Kutipan halaman:
┏━━

Kekristenan tidak setuju dengan pandangan di atas. Kekristenan menganggap keberadaan manusia adalah untuk selamanya. Kehidupan memiliki awal pada saat pembuahan tetapi tidak memiliki akhir. Kematian fisik hanyalah sebuah perjalanan menuju alam keberadaan lain di luar kubur. Keberadaan itu mungkin sangat indah atau mimpi buruk yang nyata tergantung pada bagaimana Anda berhubungan dengan pencipta Anda, penulis buku kehidupan dan kematian.

Memang manusia menggunakan istilah “kematian” dalam pengertian populer tentang berakhirnya kehidupan fisik seperti dalam laporan, “Yusuf mati pada usia 110 tahun” (Kejadian 50:26). Sebagai hukuman atas dosa Adam, Allah mengutuk tanah dan segala sesuatu yang berasal darinya: “dengan berpeluh engkau akan mencari makananmu, sampai engkau kembali lagi menjadi tanah, karena dari situlah engkau diambil; sebab engkau debu dan engkau akan kembali menjadi debu.”(Kejadian 3:19).

┗━━

Kutipan catatan:
┏━━

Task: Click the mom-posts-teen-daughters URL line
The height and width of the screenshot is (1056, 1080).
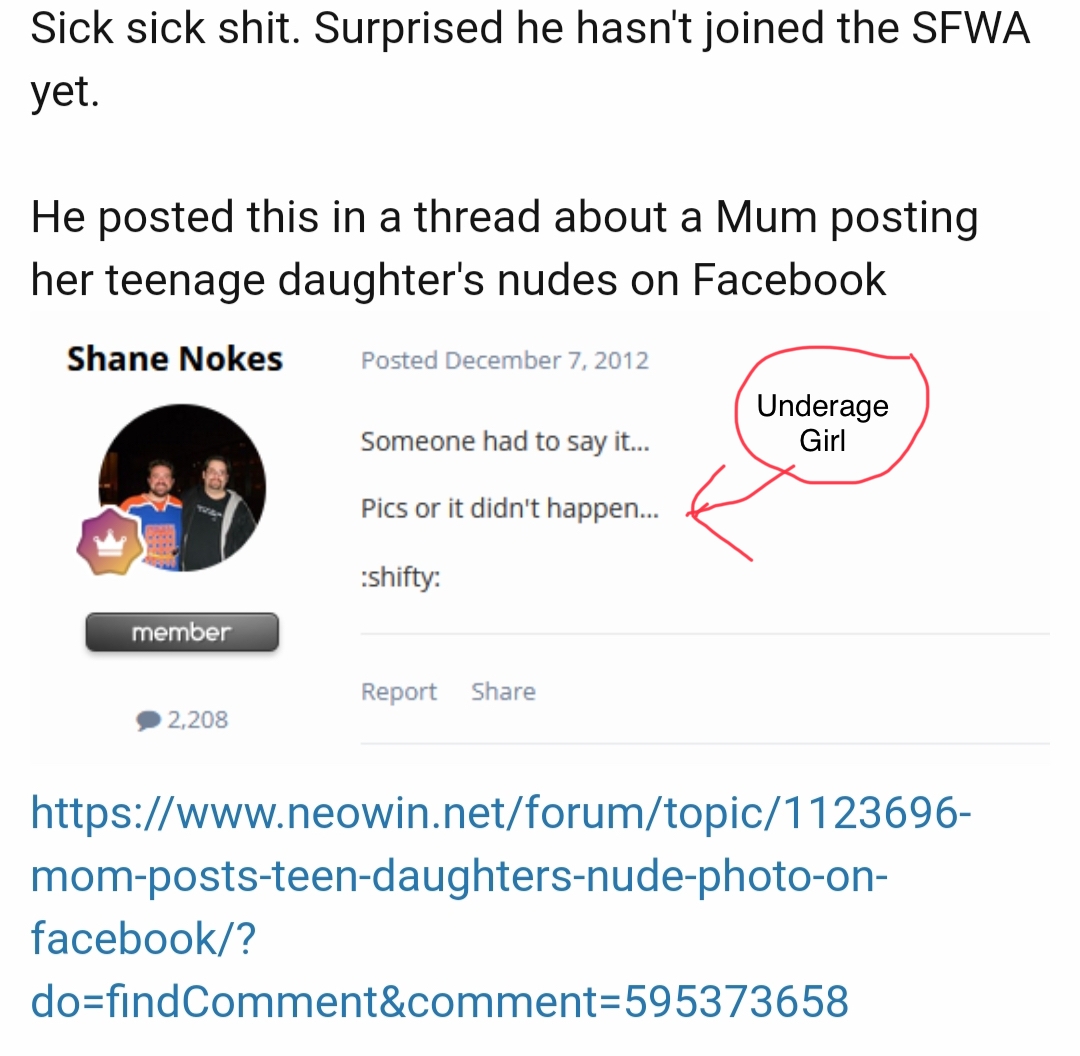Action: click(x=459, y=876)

┗━━
┏━━

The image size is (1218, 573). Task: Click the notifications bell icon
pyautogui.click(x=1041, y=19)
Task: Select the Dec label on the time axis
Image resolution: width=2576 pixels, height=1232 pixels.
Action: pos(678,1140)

┗━━

Kerjakan berikut ini:
A: Tulis ulang persis bagian kutipan halaman mulai dari "Kekristenan tidak setuju" dan berakhir pada "kehidupan dan kematian.".
B: Dalam catatan, ambil baris-baris mulai dari baris yang memuat "Task: Click the mom-posts-teen-daughters" dan berakhir pada baris yang memuat "Action: click(x=459, y=876)", lalu tukar "screenshot" dengan "image" tanpa mengubah bagian lainnya. Tuliskan hanya baris-baris tersebut dan jangan sertakan gambarnya.
Kutipan halaman dan catatan di atas diambil dari sumber yang berbeda.

Kunci jawaban:
A:
Kekristenan tidak setuju dengan pandangan di atas. Kekristenan menganggap keberadaan manusia adalah untuk selamanya. Kehidupan memiliki awal pada saat pembuahan tetapi tidak memiliki akhir. Kematian fisik hanyalah sebuah perjalanan menuju alam keberadaan lain di luar kubur. Keberadaan itu mungkin sangat indah atau mimpi buruk yang nyata tergantung pada bagaimana Anda berhubungan dengan pencipta Anda, penulis buku kehidupan dan kematian.

B:
Task: Click the mom-posts-teen-daughters URL line
The height and width of the image is (1056, 1080).
Action: click(x=459, y=876)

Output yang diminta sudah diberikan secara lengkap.